Ashlynn Browning: Drawing on the Moment

April 7 thru May 11, 2005

Reception: Sunday, April 10, 2-5 p.m.

 

 

These two solo exhibitions feature a complete new body of work by Margie Stewart of Durham, professor of art at Meredith College in Raleigh, as well as a fresh new series of drawings by Ashlynn Browning of Raleigh.

Margie Stewart's expressive paintings of still lifes and interiors evoke the works of famed Italian painter Giorgio Morandi. The exhibition contains 27 new works.Stewart has degrees from Western Carolina University and the University of North Carolina at Chapel Hill as well as the College of Design at N.C. State University. She earned her MFA from UNC-Greensboro.

Ashlynn Browning of Raleigh provides a cohesive show of works on paper employing graphite, charcoal, oil, pastel and collage elements. These loosely rendered works hint at landscapes and figures without providing the viewer with too much information. They are very monochromatic and textural with only understated hints at color. Browning studied with Stewart at Meredith College prior to earning her MFA degree from UNC-Greensboro.

These are inagural solo exhibitions for both of these artists at Lee Hansley Gallery. Both have participated in group exhibitions in the recent past.

 

Margie Stewart, Bottle, Three Limes

 

Ashlynn Browning, Sensory

SupportFest 2005:
A silent auction to benefit
Support Works, Inc. of Raleigh

Sunday, April 3, 2-5 p.m

 
 

 

 

Down East: ECU Faculty Exhibition

March 6 thru April 1, 2005

Reception: Sunday, March 6, 2-5 p.m.

 

  

Over 25 of the art faculty members will be in this exhibition. A variety of media will be represented including painting, drawing, sculpture, fiber, printmaking, ceramics and metals. The ECU School of Art and Design is one of the South's oldest and largest schools of art offering professional degrees.

 

 

 

Claude McKinney: Paintings and Drawings 1950-1953

Mark S. Fields: Black and White Photographs

Feb 6 thru March 3, 2005

Reception: Sunday, February 6, 2-5 p.m.

 

 

Claude McKinney This body of work was completed mostly when Claude McKinney was studying art with Kenneth Ness, George Kachergis and Robert Howard at the University of North Carolina at Chapel Hill. The paintings and drawings have not been exhibitied in 50 years. McKinney, a native of Greensboro, is the former dean of the School of Design at N.C. State University and is one of the founders of the Centennial Campus, the sprawling 1200-acre research campus currently under development. McKinney is on the board of the North Carolina Museum of Art and on the board of Arts N.C. State.
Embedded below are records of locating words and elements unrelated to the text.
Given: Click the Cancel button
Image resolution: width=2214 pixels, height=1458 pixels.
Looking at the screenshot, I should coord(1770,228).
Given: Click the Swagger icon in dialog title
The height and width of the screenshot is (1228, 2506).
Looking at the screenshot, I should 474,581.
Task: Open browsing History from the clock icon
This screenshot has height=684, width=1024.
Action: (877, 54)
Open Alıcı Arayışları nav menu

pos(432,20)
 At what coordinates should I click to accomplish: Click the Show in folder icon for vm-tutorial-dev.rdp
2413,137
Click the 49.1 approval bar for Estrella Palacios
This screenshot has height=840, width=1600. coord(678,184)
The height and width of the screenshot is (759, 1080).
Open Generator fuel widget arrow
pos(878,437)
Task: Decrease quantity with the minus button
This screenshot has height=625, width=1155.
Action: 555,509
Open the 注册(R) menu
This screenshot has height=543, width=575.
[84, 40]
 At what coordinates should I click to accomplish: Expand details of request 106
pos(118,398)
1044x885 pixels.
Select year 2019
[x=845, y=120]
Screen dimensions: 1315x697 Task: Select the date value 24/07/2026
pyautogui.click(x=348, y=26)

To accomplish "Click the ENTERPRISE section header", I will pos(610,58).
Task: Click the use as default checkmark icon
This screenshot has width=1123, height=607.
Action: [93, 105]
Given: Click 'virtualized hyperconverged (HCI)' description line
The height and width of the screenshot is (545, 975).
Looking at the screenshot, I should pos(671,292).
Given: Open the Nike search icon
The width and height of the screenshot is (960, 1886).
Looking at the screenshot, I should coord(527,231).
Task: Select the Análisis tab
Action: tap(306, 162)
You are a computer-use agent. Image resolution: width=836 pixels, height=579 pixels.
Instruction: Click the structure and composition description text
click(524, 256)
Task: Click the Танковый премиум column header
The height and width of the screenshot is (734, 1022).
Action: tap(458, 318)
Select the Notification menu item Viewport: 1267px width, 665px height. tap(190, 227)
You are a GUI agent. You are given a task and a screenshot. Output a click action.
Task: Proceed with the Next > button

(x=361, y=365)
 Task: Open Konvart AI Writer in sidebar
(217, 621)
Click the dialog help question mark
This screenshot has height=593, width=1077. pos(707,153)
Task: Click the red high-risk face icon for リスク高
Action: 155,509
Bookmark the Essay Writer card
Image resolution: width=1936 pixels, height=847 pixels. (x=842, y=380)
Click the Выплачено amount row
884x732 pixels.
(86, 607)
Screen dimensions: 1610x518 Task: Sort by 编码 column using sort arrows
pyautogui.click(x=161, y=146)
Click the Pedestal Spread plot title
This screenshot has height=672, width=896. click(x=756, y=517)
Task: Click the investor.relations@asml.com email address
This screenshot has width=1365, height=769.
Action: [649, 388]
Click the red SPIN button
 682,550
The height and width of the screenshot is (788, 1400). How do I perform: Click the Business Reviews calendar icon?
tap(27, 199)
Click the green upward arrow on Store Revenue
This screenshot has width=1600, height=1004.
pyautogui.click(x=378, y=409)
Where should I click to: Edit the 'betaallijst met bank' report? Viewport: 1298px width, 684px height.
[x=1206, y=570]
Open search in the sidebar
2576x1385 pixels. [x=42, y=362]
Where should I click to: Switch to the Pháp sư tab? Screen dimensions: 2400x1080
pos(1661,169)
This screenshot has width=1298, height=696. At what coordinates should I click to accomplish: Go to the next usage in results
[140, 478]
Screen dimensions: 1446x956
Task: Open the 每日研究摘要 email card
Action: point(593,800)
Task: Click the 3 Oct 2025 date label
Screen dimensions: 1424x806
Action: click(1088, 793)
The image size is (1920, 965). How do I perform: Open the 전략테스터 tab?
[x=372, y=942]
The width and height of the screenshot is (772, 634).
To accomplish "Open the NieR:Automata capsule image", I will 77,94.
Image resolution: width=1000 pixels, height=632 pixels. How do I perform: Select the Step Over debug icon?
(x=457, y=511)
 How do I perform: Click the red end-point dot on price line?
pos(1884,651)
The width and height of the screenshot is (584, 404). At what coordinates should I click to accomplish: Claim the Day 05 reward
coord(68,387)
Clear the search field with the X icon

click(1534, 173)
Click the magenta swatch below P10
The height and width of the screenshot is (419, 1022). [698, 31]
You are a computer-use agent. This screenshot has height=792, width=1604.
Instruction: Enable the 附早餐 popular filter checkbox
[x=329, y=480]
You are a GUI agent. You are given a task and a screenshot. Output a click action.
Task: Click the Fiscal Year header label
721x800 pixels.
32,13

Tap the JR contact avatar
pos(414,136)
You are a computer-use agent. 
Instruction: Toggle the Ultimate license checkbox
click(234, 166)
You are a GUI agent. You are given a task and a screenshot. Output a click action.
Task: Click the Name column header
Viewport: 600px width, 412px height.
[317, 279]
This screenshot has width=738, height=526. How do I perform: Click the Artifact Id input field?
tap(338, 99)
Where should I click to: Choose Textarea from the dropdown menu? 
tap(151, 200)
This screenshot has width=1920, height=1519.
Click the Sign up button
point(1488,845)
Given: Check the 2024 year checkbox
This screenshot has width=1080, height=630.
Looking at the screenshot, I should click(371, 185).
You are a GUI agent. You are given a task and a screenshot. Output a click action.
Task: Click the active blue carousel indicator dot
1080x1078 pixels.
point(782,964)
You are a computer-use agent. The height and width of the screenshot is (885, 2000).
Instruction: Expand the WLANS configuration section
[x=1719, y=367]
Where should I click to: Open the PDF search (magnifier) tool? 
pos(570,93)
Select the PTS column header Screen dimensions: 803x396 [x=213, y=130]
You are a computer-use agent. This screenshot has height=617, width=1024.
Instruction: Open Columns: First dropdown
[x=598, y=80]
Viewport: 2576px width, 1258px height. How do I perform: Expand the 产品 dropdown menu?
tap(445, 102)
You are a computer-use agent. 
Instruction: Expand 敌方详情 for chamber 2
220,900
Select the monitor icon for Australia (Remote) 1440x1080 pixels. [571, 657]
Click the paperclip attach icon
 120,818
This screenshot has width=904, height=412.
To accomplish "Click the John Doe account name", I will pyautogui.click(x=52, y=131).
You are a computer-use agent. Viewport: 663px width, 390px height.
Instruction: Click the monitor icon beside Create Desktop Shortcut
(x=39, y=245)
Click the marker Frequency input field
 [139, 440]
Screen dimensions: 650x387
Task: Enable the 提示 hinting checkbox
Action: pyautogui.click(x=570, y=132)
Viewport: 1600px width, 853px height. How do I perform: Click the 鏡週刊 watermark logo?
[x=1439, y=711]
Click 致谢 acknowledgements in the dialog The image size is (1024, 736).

Mark S. Fields This exhibition marks the first time Mark Fields has shown his art in his native North Carolina. He was born in Selma but lives and works in Philadelphia. His very pristine, crisp black and white images feature floral and architectural subject matter.

 

 

Claude McKinney, Hotbed of Ignorance

 

Mark S. Fields, Five Tulips in a Vase

Louis St. Lewis: The Bad Boy of the Triangle Art Scene

Sean Yseult and Louis St. Lewis: Twelve Inches of Fame

Jan 6 thru Feb 3, 2005

Reception: Sunday, January 9, 2-5 p.m.

 

 

 

Louis St. Lewis, The Education of Narcissus

 

Louis St. Lewis and Sean Yseult, Amaryllis Angel

 

One Hundred Under 500

Nov 21 thru Dec 31, 2004

 

Reception: Sunday, November 21, 2-5 p.m.